Given task 1 | Transcribe the rows below exactly, starting at their first line and ending with the line containing "Looking at the screenshot, I should (x=175, y=250).", both included.

8 Using Pandas to Explore Data

In this chapter we will use the package pandas to do some exploratory plots on a dataset containing Gender, Height and, Weight. The dataset is an edited version from Kaggle where we trimmed to 200 total rows and converted everything to the metric system.

8.1 Barcharts

Example 1 Barcharts with error bars

Result


Things to take note


  1. Loading in the dataset from https://raw.githubusercontent.com/nus-sps/workshops.tfi.data-visualisation/main/files/height-weight-metric.csv
  2. Standard Deviation and Mean are calculated using numpy.
  3. Usage of groupby, .agg and yerr.

Example


import pandas as pd
import matplotlib.pyplot as plt
import numpy as np

# Reading in the dataset as df
link = 'https://raw.githubusercontent.com/nus-sps/workshops.tfi.data-visualisation/main/files/height-weight-metric.csv'
df = pd.read_csv(link)

df_height_grouped = df.groupby("Gender")['Height']


df_height_mean_se_gender = df_height_grouped.agg([np.mean, np.std])
df_height_mean_se_gender.plot(kind = 'bar', yerr = 'std',capsize=10, rot=0,legend=False)

plt.ylabel('Average Height (cm)')
plt.xlabel('Gender')
plt.title('Average Height (cm) vs Gender')
plt.tight_layout()
plt.show()

Listing |
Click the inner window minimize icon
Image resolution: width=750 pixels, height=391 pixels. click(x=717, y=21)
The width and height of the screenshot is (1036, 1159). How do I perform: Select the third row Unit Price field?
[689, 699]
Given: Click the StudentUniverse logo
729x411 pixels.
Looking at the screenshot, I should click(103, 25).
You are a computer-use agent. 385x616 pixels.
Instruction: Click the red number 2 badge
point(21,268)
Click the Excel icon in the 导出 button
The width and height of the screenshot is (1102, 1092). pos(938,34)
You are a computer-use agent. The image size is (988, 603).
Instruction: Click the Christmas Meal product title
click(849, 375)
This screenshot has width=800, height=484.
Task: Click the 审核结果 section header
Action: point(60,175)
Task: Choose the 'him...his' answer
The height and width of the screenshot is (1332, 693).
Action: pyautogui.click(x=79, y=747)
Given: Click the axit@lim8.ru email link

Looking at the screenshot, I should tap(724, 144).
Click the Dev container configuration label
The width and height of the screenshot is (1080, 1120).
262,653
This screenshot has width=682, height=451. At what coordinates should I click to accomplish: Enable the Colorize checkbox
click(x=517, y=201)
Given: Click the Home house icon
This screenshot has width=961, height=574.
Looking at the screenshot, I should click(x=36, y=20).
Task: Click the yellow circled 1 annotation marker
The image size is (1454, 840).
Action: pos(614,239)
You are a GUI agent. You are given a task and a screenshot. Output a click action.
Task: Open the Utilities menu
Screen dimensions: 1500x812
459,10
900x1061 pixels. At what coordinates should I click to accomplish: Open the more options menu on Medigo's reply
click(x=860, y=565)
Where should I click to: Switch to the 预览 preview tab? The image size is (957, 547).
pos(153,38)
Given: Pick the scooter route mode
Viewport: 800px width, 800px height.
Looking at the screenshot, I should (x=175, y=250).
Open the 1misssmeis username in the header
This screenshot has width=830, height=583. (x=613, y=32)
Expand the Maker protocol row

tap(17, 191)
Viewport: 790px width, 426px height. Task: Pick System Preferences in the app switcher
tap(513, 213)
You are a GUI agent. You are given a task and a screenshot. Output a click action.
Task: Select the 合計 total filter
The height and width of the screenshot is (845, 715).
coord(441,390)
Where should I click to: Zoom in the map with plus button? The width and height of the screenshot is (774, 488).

Given task 2 | Copy word for word the part of the pandas chapter that opens with the words containing "import pandas as" and closes with "yerr = 'std',capsize=10, rot=0,legend=False)".

Correct result 1 |
Click the inner window minimize icon
Image resolution: width=750 pixels, height=391 pixels. click(x=717, y=21)
The width and height of the screenshot is (1036, 1159). How do I perform: Select the third row Unit Price field?
[689, 699]
Given: Click the StudentUniverse logo
729x411 pixels.
Looking at the screenshot, I should click(103, 25).
You are a computer-use agent. 385x616 pixels.
Instruction: Click the red number 2 badge
point(21,268)
Click the Excel icon in the 导出 button
The width and height of the screenshot is (1102, 1092). pos(938,34)
You are a computer-use agent. The image size is (988, 603).
Instruction: Click the Christmas Meal product title
click(849, 375)
This screenshot has width=800, height=484.
Task: Click the 审核结果 section header
Action: point(60,175)
Task: Choose the 'him...his' answer
The height and width of the screenshot is (1332, 693).
Action: pyautogui.click(x=79, y=747)
Given: Click the axit@lim8.ru email link

Looking at the screenshot, I should tap(724, 144).
Click the Dev container configuration label
The width and height of the screenshot is (1080, 1120).
262,653
This screenshot has width=682, height=451. At what coordinates should I click to accomplish: Enable the Colorize checkbox
click(x=517, y=201)
Given: Click the Home house icon
This screenshot has width=961, height=574.
Looking at the screenshot, I should click(x=36, y=20).
Task: Click the yellow circled 1 annotation marker
The image size is (1454, 840).
Action: pos(614,239)
You are a GUI agent. You are given a task and a screenshot. Output a click action.
Task: Open the Utilities menu
Screen dimensions: 1500x812
459,10
900x1061 pixels. At what coordinates should I click to accomplish: Open the more options menu on Medigo's reply
click(x=860, y=565)
Where should I click to: Switch to the 预览 preview tab? The image size is (957, 547).
pos(153,38)
Given: Pick the scooter route mode
Viewport: 800px width, 800px height.
Looking at the screenshot, I should (x=175, y=250).

Correct result 2 |
import pandas as pd
import matplotlib.pyplot as plt
import numpy as np

# Reading in the dataset as df
link = 'https://raw.githubusercontent.com/nus-sps/workshops.tfi.data-visualisation/main/files/height-weight-metric.csv'
df = pd.read_csv(link)

df_height_grouped = df.groupby("Gender")['Height']


df_height_mean_se_gender = df_height_grouped.agg([np.mean, np.std])
df_height_mean_se_gender.plot(kind = 'bar', yerr = 'std',capsize=10, rot=0,legend=False)